Scheiß auf den internationalen Wettbewerb!
Der kann uns völlig egal sein. Europa ist reich genug und groß genug, um alles, was seine Menschen brauchen, herzustellen. Es ist genug von allem für alle da.
Lasst uns aber vor allem auf keinen Fall den Weg der Aufrüstung weitergehen und stattdessen aktiv Friedenssicherung betreiben. Von Mensch zu Mensch. Ich glaube an die Friedfertigkeit und Friedensfähigkeit des einzelnen Menschen , aller Väter und Mütter – aber nicht von Staaten. Denn den Umbau unserer Wirtschaft in eine Kriegswirtschaft ist nicht nur ökologischer Wahnsinn, er macht uns wirtschaftlich und sozialpolitisch von einem Sektor abhängig – der nur Tod und Zerstörung in die Welt bringt. Wir können und müssen einen politischen Prozess beginnen (fortführen), der die berechtigten Sicherheitsinteressen aller Länder berücksichtigt und Stück für Stück Vertrauen aufbaut, den aktuellen Status absichert und eine friedenspolitische Wende herbeiführt.
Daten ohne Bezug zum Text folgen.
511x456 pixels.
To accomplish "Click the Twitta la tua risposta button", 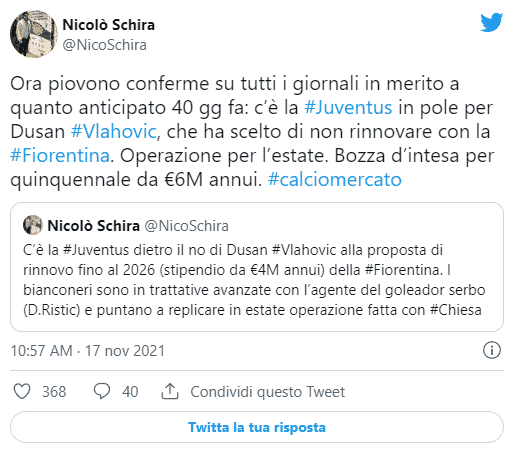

Wo sind wir, als BürgerInnen und Menschen?
Warum setzen wir diese Forderungen nicht durch? Die Mehrheit in unserem Land will all das. Davon bin ich zutiefst überzeugt. Trotzdem lassen wir es zu, dass „die Politik“ eine ganz andere Agenda umsetzt.
Politik beruht bei uns auf einem Wettbewerb zwischen politischen Parteien, die für ihren Machterhalt und für „ihre Klientel“ alles tun. Und das tun sie, weil sie fest davon überzeugt sind, dass nur sie „die Guten“ sind.
Ich denke, dass wir all dessen müde sind. Es war noch nie so klar wie heute, dass es bei diesem Spiel nicht um unsere Bedürfnisse geht oder um die Zukunft unserer Kinder und Enkel.
Die herrschende Politik hat ganz andere Sorgen: Sie glaubt Geopolitik betreiben, zu müssen, im weltweiten Innovationswettbewerbe mit halten zu müssen, Märkte und Rohstoffquellen für „unsere Industrie“ sichern und erobern zu müssen, damit dem „Deutschen Modell“ nicht die Puste ausgeht, die Wettbewerbsfähigkeit der deutschen Industrie sichern zu müssen..
… aber müssen sie das wirklich?
Bleiben die wirklich wichtigen Dinge, die über unser aller Zukunft entscheiden, nicht auf der Strecke? Natur schützen, vorsorgende Gesundheitspolitik betreiben, Bildung für ein gutes Leben… bezahlbares Wohnen für alle… Gemeinschaft und sozialer Zusammenhalt, nachhaltige Entwicklung und klimafreundliches Leben und Wirtschaften… eine (leistungs)gerechte Verteilung von Einkommen und Vermögen.
Was jetzt vor allem bedeutet:
Kein leistungsloses Einkommen für niemanden, eine drastische Besteuerung aller Einkommen, die auf Spekulation beruhen oder darauf, dass „Geld arbeitet“. Denn Geld arbeitet nicht. Menschen und Maschinen arbeiten. Geld konsumiert nicht. Und Autos kaufen keine Autos.
Damit eine Volkswirtschaft funktioniert, braucht das Volk ein Einkommen, das es allen Menschen ermöglicht, sich gegenseitig einen fairen Preis für ihre gute Arbeit zu bezahlen. Eine Wirtschaft, die nur funktioniert, wenn wir immer mehr hochwertige Güter billig exportieren, um miserablen Schund billig zu importieren ist WAHN-SINN.
Denn es führt dazu, dass auf beiden Seiten dieser Grenzen immer mehr Menschen zu Hungerlöhnen schuften oder vor Sorge um die nächste Mietzahlung nicht schlafen und vor lauter Erschöpfung, Mutlosigkeit, Trauer und Überforderung nicht mehr dazu kommen, für ihre Rechte und eine gute Zukunft politisch aktiv zu werden.
Es ist die Trägheit der Herzen, die wir überwinden müssen – und das Misstrauen ineinander. Denn wenn wir BürgerInnen uns gegenseitig misstrauen, dann tun wir genau das, was „die da oben“ wollen.
Ihre Macht beruht darauf, dass wir uns gegenseitig nicht vertrauen und im Andersdenkenden den Feind sehen und nicht miteinander sprechen. Teile und herrsche: Das ist das Spiel der Mächtigen. Wir können es besser.